§ **SHORT EXERCISE**
Copy out both items below word for word, omitting the pictures.

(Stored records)
* Begin *
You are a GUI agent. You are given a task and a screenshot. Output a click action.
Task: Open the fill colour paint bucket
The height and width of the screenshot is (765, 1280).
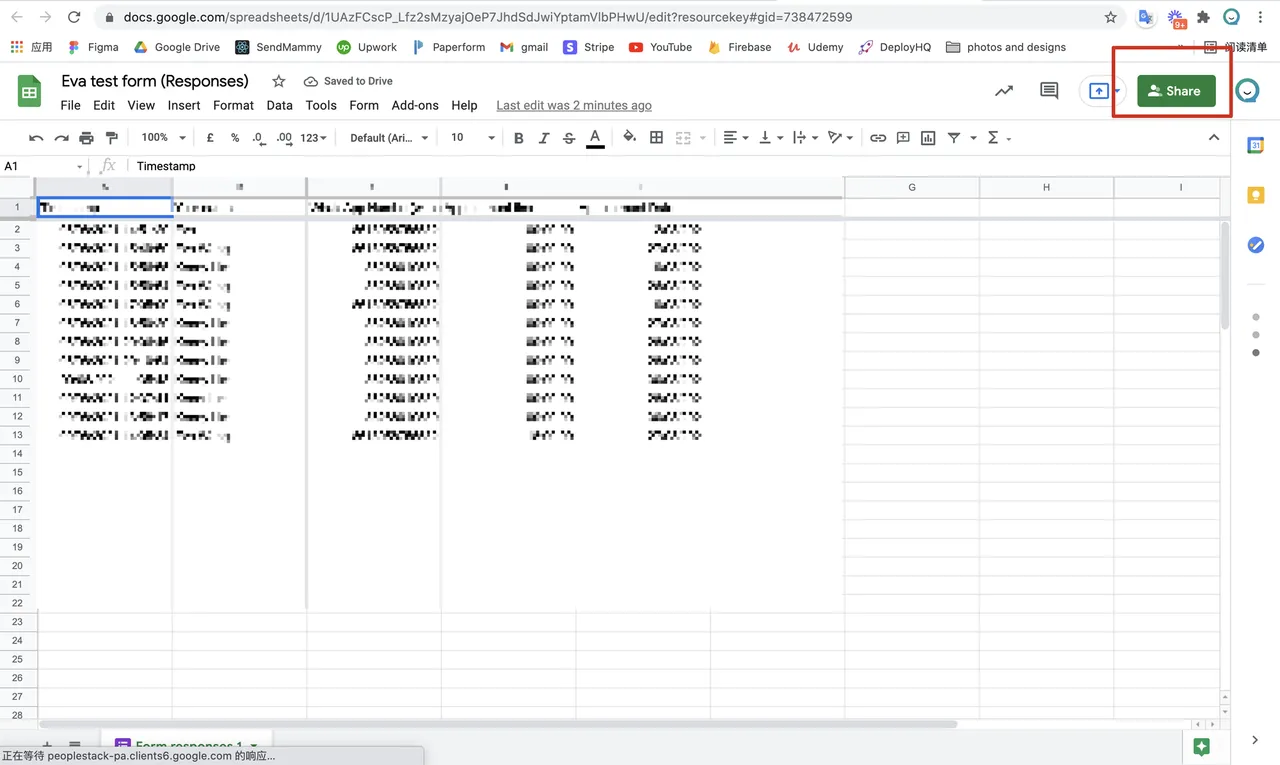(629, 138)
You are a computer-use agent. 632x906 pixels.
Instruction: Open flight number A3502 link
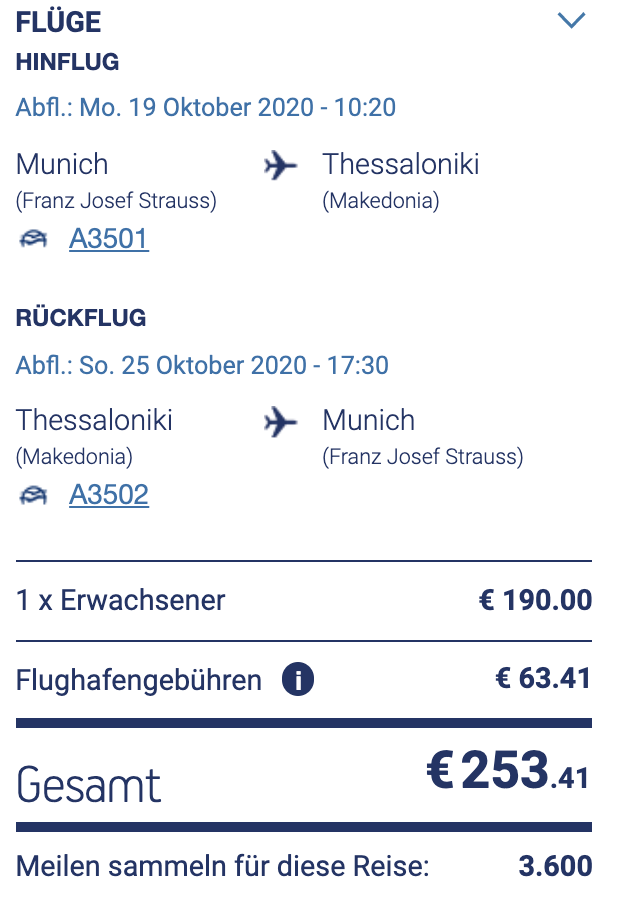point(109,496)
* End *
§ **THE ANSWER**
You are a GUI agent. You are given a task and a screenshot. Output a click action.
Task: Open the fill colour paint bucket
The height and width of the screenshot is (765, 1280).
(629, 138)
You are a computer-use agent. 632x906 pixels.
Instruction: Open flight number A3502 link
point(109,496)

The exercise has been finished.